United Union of German Railway Workers
- Successor: Industrial Union of Railways (E Germany), TRANSNET Gewerkschaft (W Germany)
- Founded: 27 June 1925
- Dissolved: 2 May 1933
- Location: Germany;
- Publication: Der Deutsche Eisenbahner
- Affiliations: ADGB, ITF

= United Union of German Railway Workers =

The United Union of German Railway Workers (Einheitsverband der Eisenbahner Deutschlands, EdED) was a trade union representing railway workers in Germany.

The union was founded on 27 June 1925, when the German Railway Union merged with the National Union of German Railway Officials and Trainees. On formation, the union had 197,000 members, rising to 240,913 by the end of 1928, making it the largest union in the industry. It was led by Franz Scheffel, and published several journals, the most important of which was Der Deutsche Eisenbahner.
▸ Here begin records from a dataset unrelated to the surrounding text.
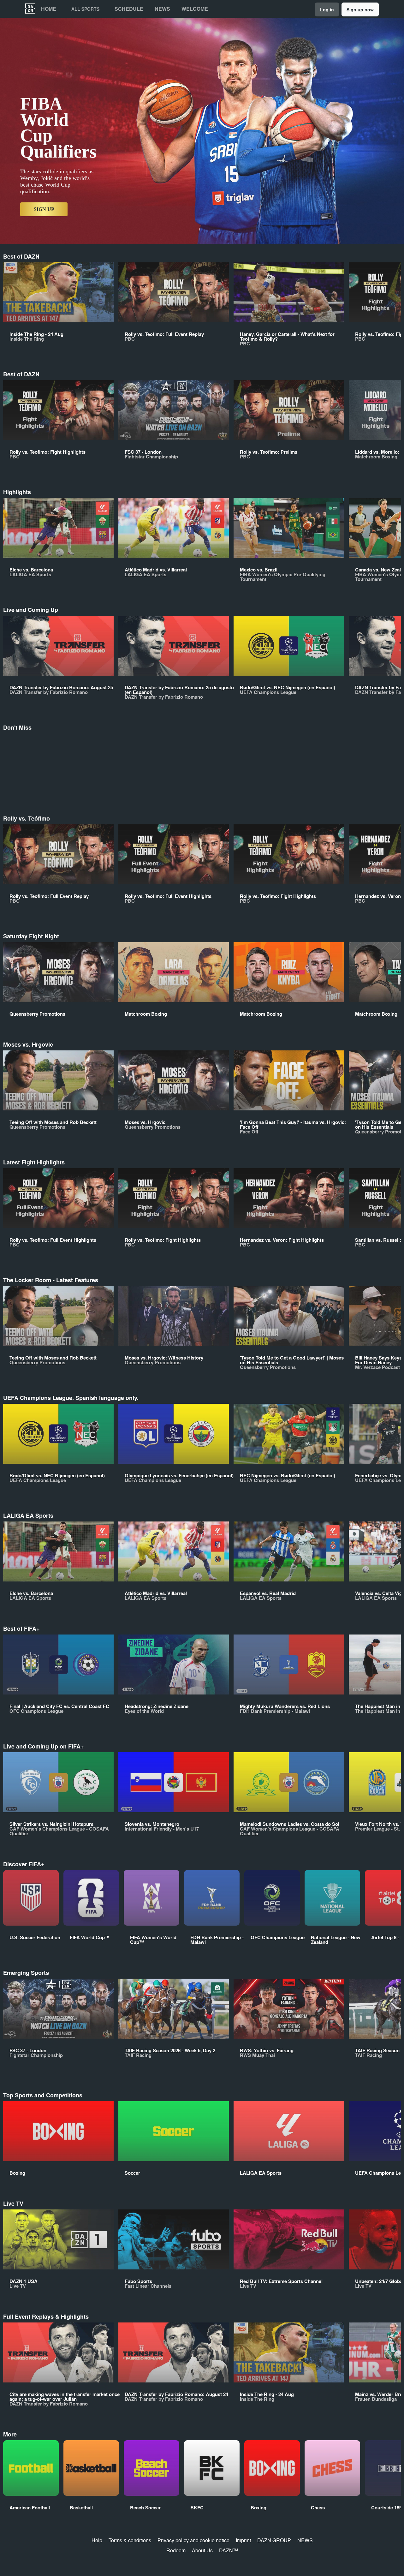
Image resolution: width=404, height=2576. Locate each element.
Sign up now (360, 9)
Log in (327, 9)
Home (48, 8)
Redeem (176, 2550)
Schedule (129, 8)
The union was affiliated to the General German Trade Union Confederation (ADGB), and to the International Transport Workers' Federation (ITF). In March 1933, the union's journal was banned by the Nazi government. The leadership of the ADGB decided to distance itself from social democracy in an attempt to appease the Nazis, and Scheffel resigned as leader of the EdED in protest. He was replaced by Matthew Herrmann, but in May, the unions were banned.

The EdED attempted to continue on an underground basis, led former board member Hans Jahn, and some organisation was maintained throughout World War II, in resistance to the Nazis. In 1948, TRANSNET was established, as a new union to represent railway workers.